--- Exercise material ---

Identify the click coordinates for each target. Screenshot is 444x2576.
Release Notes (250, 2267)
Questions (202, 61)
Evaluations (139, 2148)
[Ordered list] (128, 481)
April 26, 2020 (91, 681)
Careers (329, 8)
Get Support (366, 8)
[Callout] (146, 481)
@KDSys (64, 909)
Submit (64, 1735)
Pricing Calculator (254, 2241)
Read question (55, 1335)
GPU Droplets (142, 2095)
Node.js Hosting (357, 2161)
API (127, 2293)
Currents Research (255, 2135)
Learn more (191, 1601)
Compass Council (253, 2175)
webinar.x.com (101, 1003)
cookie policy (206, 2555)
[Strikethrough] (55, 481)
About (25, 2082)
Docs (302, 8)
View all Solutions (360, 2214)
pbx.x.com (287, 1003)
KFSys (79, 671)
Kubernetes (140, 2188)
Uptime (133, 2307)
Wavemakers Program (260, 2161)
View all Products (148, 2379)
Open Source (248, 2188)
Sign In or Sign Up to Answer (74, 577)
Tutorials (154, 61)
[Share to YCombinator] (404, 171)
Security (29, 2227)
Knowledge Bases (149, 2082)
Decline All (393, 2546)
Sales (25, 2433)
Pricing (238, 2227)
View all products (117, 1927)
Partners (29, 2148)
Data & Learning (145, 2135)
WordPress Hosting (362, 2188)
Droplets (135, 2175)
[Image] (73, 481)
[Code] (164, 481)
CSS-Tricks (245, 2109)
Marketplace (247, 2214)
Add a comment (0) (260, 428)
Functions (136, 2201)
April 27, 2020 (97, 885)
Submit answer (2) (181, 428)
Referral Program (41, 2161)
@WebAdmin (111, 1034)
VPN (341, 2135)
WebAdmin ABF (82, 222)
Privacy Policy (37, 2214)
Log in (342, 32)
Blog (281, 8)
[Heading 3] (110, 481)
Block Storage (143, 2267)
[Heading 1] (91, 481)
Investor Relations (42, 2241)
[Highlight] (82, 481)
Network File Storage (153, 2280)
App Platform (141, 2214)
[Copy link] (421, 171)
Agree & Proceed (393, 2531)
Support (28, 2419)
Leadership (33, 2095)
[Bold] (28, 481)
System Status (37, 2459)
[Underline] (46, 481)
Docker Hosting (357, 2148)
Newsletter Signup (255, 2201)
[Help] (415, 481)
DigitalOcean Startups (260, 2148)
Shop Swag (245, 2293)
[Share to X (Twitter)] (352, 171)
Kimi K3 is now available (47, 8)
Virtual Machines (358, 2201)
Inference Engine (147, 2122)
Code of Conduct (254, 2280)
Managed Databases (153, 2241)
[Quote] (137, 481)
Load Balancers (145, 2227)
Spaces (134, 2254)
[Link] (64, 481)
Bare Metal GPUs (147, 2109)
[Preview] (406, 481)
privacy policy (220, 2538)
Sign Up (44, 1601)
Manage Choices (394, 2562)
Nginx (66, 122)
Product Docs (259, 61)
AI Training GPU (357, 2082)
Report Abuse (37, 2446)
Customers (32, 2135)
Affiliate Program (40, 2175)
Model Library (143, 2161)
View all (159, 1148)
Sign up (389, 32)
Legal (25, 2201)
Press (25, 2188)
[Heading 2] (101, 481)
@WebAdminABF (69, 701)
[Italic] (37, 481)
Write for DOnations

---

▶ **What the exercise asks**:
Filter the listing above down to the lines that contain the word "Storage".

▶ **Written answer**:
Block Storage (143, 2267)
Network File Storage (153, 2280)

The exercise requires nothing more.